Interviewed December 19 on 60 Minutes, Whitney, a financial services analyst, forecast the Coming Armageddon in the $2.8 trillion municipal bond market. She predicted massive nationwide defaults as pension and expenditure liabilities dwarf tax revenues. She said that “sizable defaults” could occur in 50 to 100 cities and towns in 2011. That could amount to “hundreds of billions of dollars” in failed municipal debts.
Wall Street gasped for a moment after the segment, which was titled “The Day of Reckoning”. It then unleashed its fury on Whitney. The large Wall Street firms who benefit most from lucrative bond underwriting fees apparently orchestrated an intense media campaign to trash Whitney in the days that followed.
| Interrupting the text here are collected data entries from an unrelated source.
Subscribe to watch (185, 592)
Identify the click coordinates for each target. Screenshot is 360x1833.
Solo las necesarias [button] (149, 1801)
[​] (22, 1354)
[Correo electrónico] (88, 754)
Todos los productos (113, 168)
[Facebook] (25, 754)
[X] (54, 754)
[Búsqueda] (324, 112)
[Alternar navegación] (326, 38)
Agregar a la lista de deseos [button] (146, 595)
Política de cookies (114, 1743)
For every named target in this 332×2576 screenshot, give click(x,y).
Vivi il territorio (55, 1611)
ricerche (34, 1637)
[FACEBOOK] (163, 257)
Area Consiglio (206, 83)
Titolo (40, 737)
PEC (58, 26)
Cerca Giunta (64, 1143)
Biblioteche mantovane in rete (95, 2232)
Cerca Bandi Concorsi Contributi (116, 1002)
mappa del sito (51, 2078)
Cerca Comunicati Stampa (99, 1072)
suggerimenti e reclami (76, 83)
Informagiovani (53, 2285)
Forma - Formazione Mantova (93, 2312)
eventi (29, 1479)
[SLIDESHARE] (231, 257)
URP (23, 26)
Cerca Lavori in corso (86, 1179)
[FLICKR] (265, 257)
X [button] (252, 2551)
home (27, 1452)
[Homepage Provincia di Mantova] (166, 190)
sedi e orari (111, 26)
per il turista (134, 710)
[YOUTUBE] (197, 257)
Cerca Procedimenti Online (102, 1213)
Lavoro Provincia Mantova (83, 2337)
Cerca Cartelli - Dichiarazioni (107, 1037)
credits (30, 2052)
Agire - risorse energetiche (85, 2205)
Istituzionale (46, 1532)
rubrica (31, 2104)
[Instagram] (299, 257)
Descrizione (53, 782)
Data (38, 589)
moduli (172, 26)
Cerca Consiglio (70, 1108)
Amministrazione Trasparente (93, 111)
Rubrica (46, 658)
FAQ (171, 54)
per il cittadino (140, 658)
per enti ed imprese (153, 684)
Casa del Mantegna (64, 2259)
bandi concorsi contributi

They claimed her thesis was wrong and that defaults would likely amount to perhaps only $10 billion and that the crisis Whitney said was on our doorstep was small and far away. One municipal bond money manager said Whitney’s “numbers just don’t add up.” Another credit analyst said Whitney’s predictions were “ludicrous,” “irresponsible” and potentially “damaging” to investors’ portfolios.
Here’s a little background on Whitney, and the reason why her call on municipal bonds should be heeded. In 2007, she was one of the first analysts to predict growing problems at banks like Citigroup (C), and we all know how that ended. More recently, she predicted 300 bank failures in 2010. While a little more than half that amount, 157 have shut down, it is still a record number of bank closures.
Whitney is not alone in warning about the municipal bond market’s perils. On the same program, New Jersey Governor Christie said that his state was Exhibit A with unfunded liabilities in excess of $100 billion, with no hope in sight. Particularly vulnerable are large state bond issuers California, New York and Illinois.
Without question, the new Congress should investigate the scope of the municipal bond crisis as so many Americans are dependent on these bonds for their retirement.
Is Whitney right? We’ll see in 2011. But, beyond her call about the monstrous perils of municipal bonds, a big part of this story is Wall Street’s effort to shoot down a messenger with grim news rather than listen to the truth.